Remembering Paul Kay

Last week, I received some shocking news. A good friend of mine, Paul Kay, passed away suddenly on Thanksgiving Monday. Paul used to be the teacher-librarian at Northlea Elementary and Middle School with the Toronto District School Board, but about four years ago, he became a vice-principal. I wrote about Paul on this blog before. Even though we hadn't seen each other in years, we still held each other in high regard. Paul tried to arrange for me to come sailing with him a couple of summers ago, but I got lost and stuck in traffic, so by the time I arrived at the arena, they had already left. I can't clearly remember the last time we saw in other in person. Thank goodness for Twitter and other electronic means.

I attended the funeral home visitation on October 18, 2013 and it was comforting to see how many people were there. The people I spoke with had many stories to share about their experiences with Paul.
Embedded here is the footage from the time Paul and I appeared together on TVOntario.

I either laugh or cringe when I see this, because no one told me that I didn't need to look at my fellow panelists when I was talking, so I ended up looking like I was watching a ping pong match. I remember joking with Paul beforehand when we had our makeup done before the cameras started rolling. On film, Paul was articulate, educated, and unflappable - just like he was in real life.

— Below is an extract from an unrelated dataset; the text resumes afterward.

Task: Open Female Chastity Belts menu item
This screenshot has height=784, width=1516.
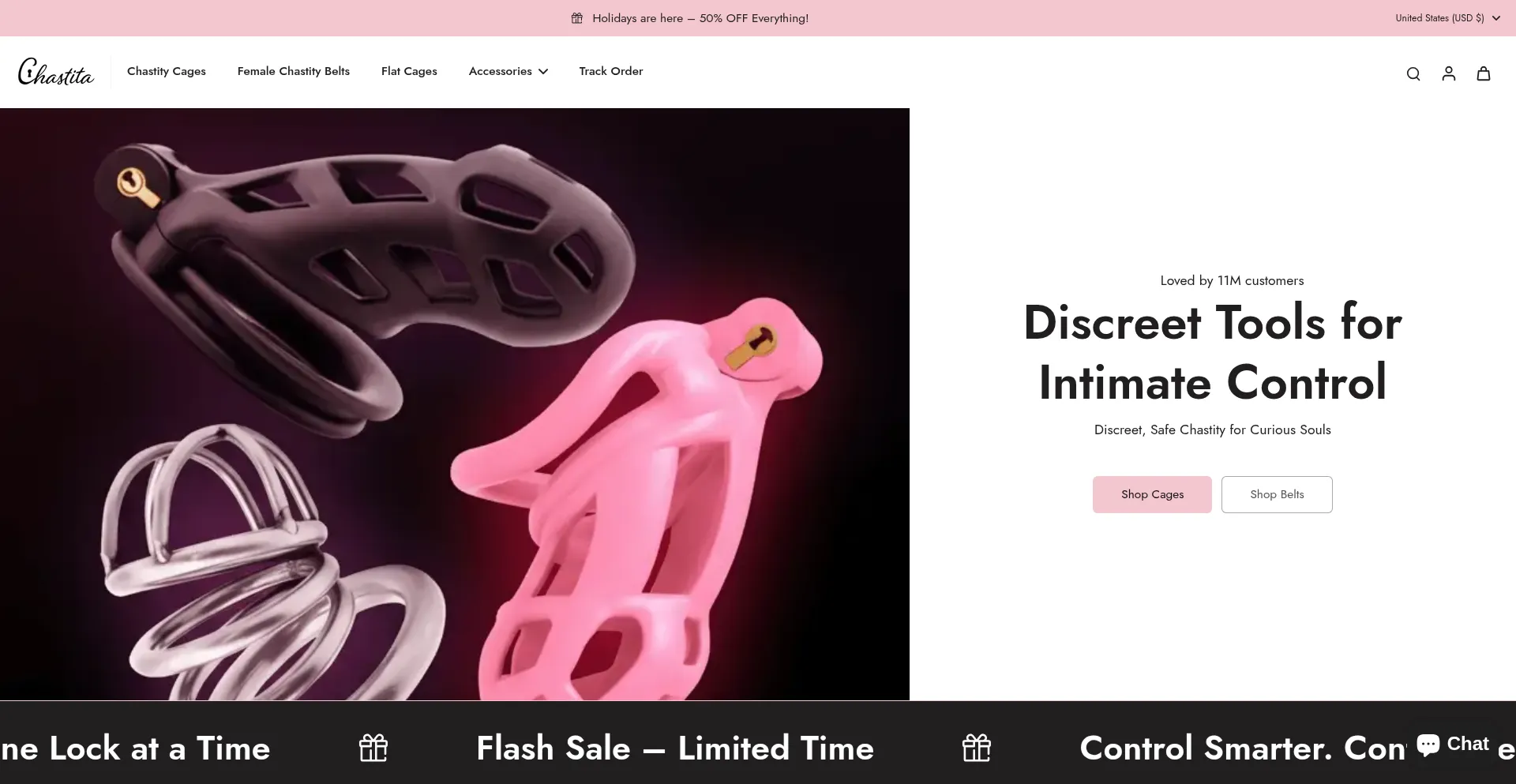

I would rather let other people share their Paul Kay stories, if they so choose and in whatever way they wish. It's a tribute to Paul that I ended up getting some professional development while celebrating his life and acknowledging his untimely death, and it is this I want to mention as the conclusion of this post.

Paul was a life long learner. I used to love sitting with him at the Ontario Library Association Super Conference plenary sessions because the conversations we would have would prompt me to reflect and learn even more. Paul helped me understand why certain people behaved in certain ways. As friends and I reminisced at the funeral parlour about the topics we'd discuss with Paul, it led my colleague to mention his work on infographics, which I'm keen to explore. My friend sent me a follow-up email with links to test. I also volunteered for a new commitment that will increase my knowledge of current children's literature. This wouldn't have happened if it wasn't for Paul.  Paul Kay was a great educator and a great friend. May his family find solace and support - I hope they can be consoled with the knowledge that he touched many lives. Mine was.